Reports that U.S. authorities have been trawling for data from the biggest companies on the internet have so rattled Canada’s Privacy Commissioner, she’s seeking clarity from the country’s cryptologic agency to find out what this means for Canadians.
Stories Thursday in the Guardian and the Washington Post detailed the U.S. National Security Agency‘s PRISM program – warrantless intelligence-gathering that ostensibly targeted foreigners and reportedly involved collecting personal information from the servers of willing companies. All the participating companies listed have vehemently denied any knowledge of the program, which a U.S. government spokesman has called “among the most important and valuable intelligence information we collect.”
“The scope of information reportedly being collected raises significant concerns,” Scott Hutchinson, a spokesperson for Privacy Commissioner Jennifer Stoddart, said in an email.
“Going forward, we plan to express our concerns to and seek information from the Commissioner of the Communication Security Establishment to determine how the personal information of Canadians may be affected.”
(in a subsequent email in response to a follow-up question, Hutchinson said approaching the Communications Security Establishment ” is not an indication of us thinking the CSE is involved in PRISM, whatsoever”)
The Communications Security Establishment, a federal agency responsible for collecting foreign intelligence and safeguarding the Canadian government’s data, won’t say whether it knew about PRISM or whether U.S. agencies shared any of the intelligence the program gathered: “To do so would undermine CSEC’s ability to carry out its mandate,” spokesman Ryan Foreman wrote in an email, adding that the organization’s mandate is “strictly related to foreign intelligence.”
“That’s really bad, particularly for Canadians”
The PRISM program was supposed to focus on foreign intelligence, too: The safeguard built into the legislation that permits this kind of blanket surveillance is that it should avoid U.S. citizens and residents.
And that should worry everyone north of the 49th parallel, says Tamir Israel, cyber security expert and staff lawyer at the Canadian Internet Policy and Public Interest Clinic.
“The Canadian angle is a very serious one,” Israel said. “With back door access, you could just set something up to mirror and record and take snapshots every five minutes and just record it all forever, to go back to it later and look at it,” he said.
“I think that’s really bad, particularly for Canadians.”

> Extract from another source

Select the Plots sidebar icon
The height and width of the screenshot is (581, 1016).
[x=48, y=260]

Global News contacted Canadian subsidiaries of Google, Yahoo!, Microsoft, Apple and Facebook. Each company stressed its commitment to user privacy: Apple and Facebook professed never to have heard of the PRISM program before Thursday; Google denied having a “back door” entry point for intelligence agencies.
None responded affirmatively when asked whether the company could guarantee none of its users’ personal information has been accessed, or can be accessed, by U.S. government representatives from its servers without a warrant.

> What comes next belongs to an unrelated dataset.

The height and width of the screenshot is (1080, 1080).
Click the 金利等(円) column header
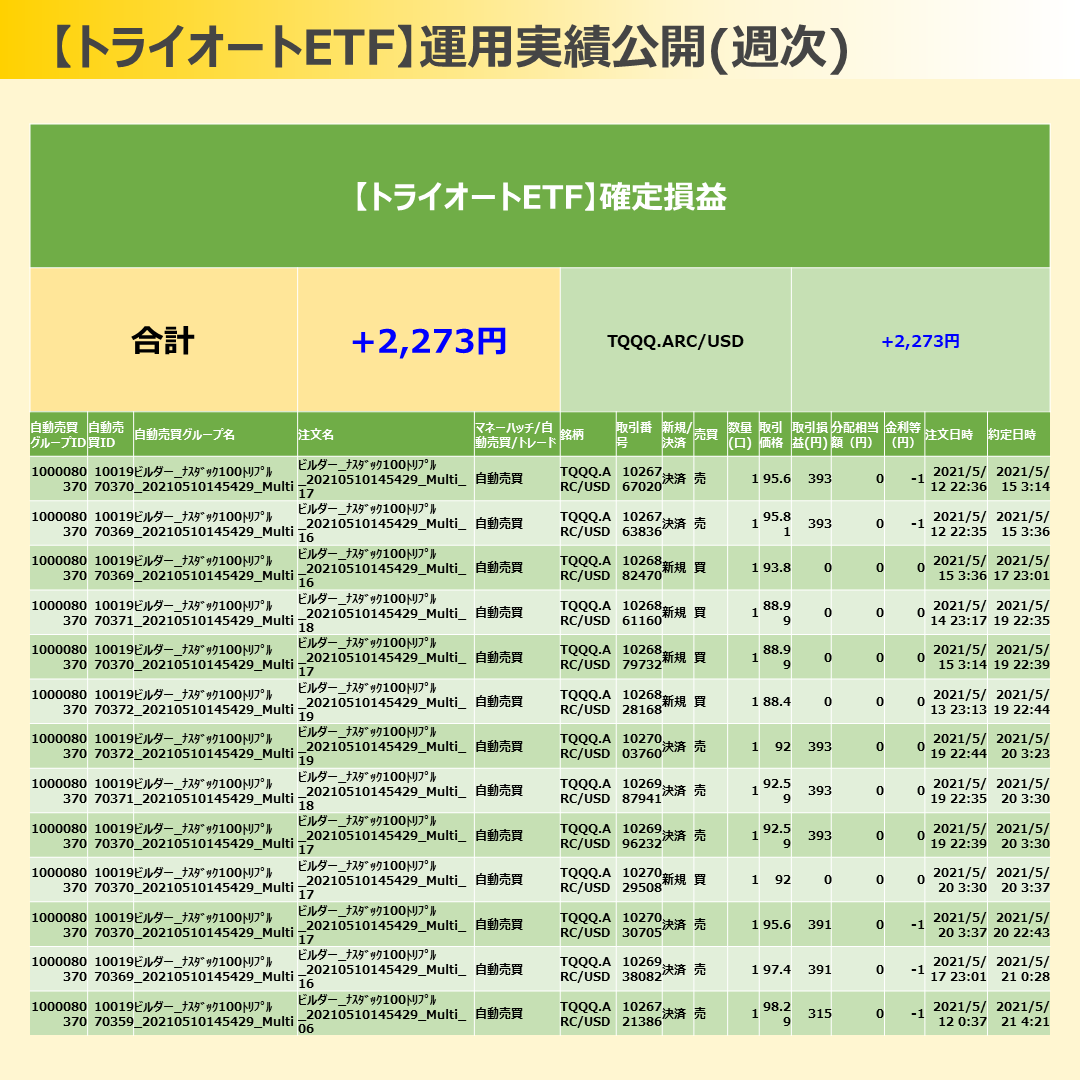(904, 435)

And their denials haven’t allayed the fears of those charged with safeguarding Canadians’ secrets.
“It is just breathtaking,” Ontario Privacy Commissioner Ann Cavoukian said in an interview.
“We have to just assume that all of our information is accessible. It just doesn’t pass the smell test. … It’s inescapable, how inappropriate this is.”

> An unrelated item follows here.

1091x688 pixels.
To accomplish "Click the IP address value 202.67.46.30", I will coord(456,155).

“These are bombshell revelations”
So what now?
“These are bombshell revelations,” said Micheal Vonn, policy director at the B.C. Civil Liberties Association. “It’s too early to predict what the ramifications might be.”
That said, Vonn added, “we fully intend to get some pointed questions to the Canadian government about knowledge, complicity, alliance with this program. And whether, in fact, very, very quietly, the Canadian security establishment has been harvesting the fruits of this program for some time.”
Cavoukian’s a little more optimistic: She doesn’t think this is the end of privacy, period.
“I’m optimistic precisely because this story has erupted,” she said. “When you hear stories like this and the outrage on the part of the public … I think this is just starting. And it will make companies reticent to give this information out unless they have the strongest warrant possible.”